In lieu of a regular-length entry (or in this upcoming case, a longer one), I instead elected to go with one of my remaining short films, as I wasn’t up to anything longer. I ended up choosing Night and Fog, a short film about the concentration camps of WWII. Talk about a pick-me-up. I wasn’t aware that Night and Fog was directed by Alain Resnais, director of Hiroshima Mon Amour, until I started the film; somehow, looking through the Book several times and skimming the entry for this one wasn’t enough for me to catch that bit of info. Really, I’m not sure if that factoid, that one of the front-runners in the upcoming French New Wave would have directed this war short, colored my perceptions of the film at all, but one thing was for sure; my perceptions were colored in some way. It’s hard to watch this film, even at just over a half hour, with all its footage of the atrocities committed at places like Auschwitz, or rather the remains of what had happened, both then and now.
The film paints a portrait of the concentration camps, specifically Auschwitz, and the various horrors that took place there. Sure, it’s a topic that’s been done to death, but one must remember that this was made in the 1950s, and is likely part of the progenitor genre that has led to the topic being done to death. If one puts oneself in that mindset, Night and Fog reveals itself to have a brutal power to it; it minces no words, and especially no images. The film flips between black-and-white still photos of the camps as they were when they were active, complete with desolation and death abundant, and color footage of the camps as they are now (or were in the 1950s), abandoned wrecks of what once was regarded as the antithesis of humanity. Resnais knows when to shift between the two, creating a simple but effective narrative to an even simpler end purpose: to make sure that no one, anywhere or at any time, will ever forget what took place here. And as I’ve said before, thanks to its simplicity, it succeeds immeasurably.

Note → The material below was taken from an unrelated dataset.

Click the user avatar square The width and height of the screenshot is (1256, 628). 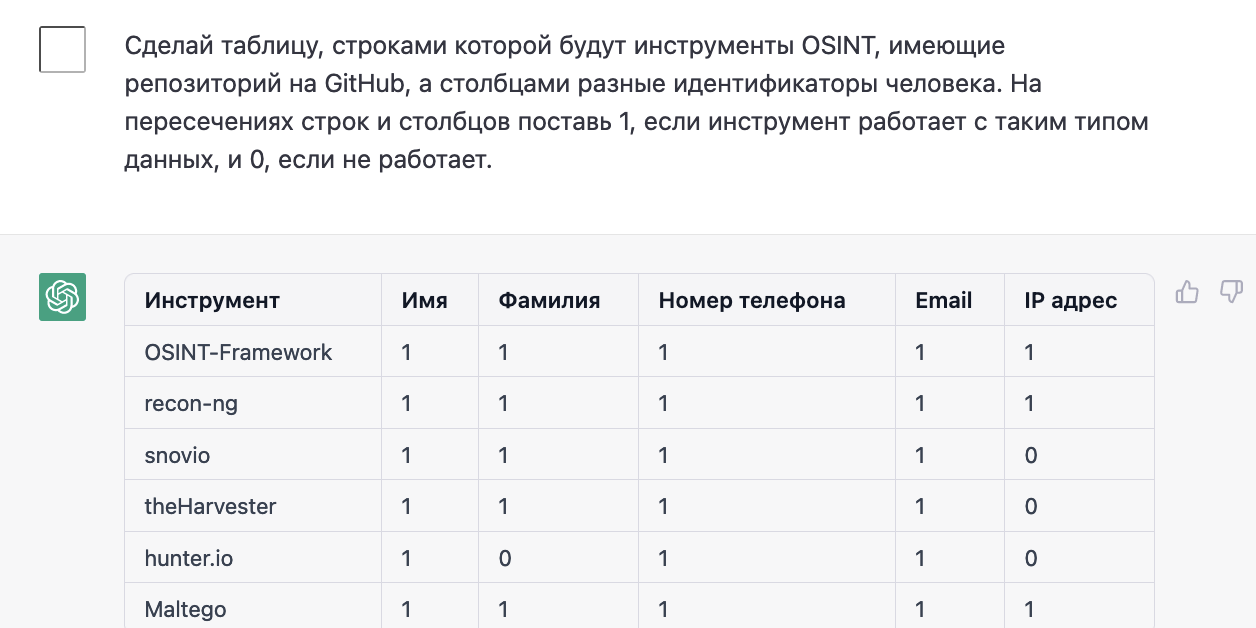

This is a pretty easy recommendation, even with the film’s rather unbearable reminder of just what the human race is capable of doing to each other, but that is exactly the point; we need to be reminded of this, lest we find ourselves doing it again under the auspices of justification. It’s hard to think of ourselves ever doing anything this horrible again, but you never know what the public will cry for under the right motivation or propaganda. This film is a great and constant barometer of how we need to hold ourselves against the measuring stick of history, and it is precisely because it is so horrifying that makes it so important. I can easily see how this was labeled a must see experience, not because it’s amazing or stellar in quality or content, but because of its sheer weight and historical significance. Night and Fog accomplished in 32 minutes what Shoah took over 9 hours to do, and for that, it’s pretty damn impressive, and deserves at least a once-over on your part.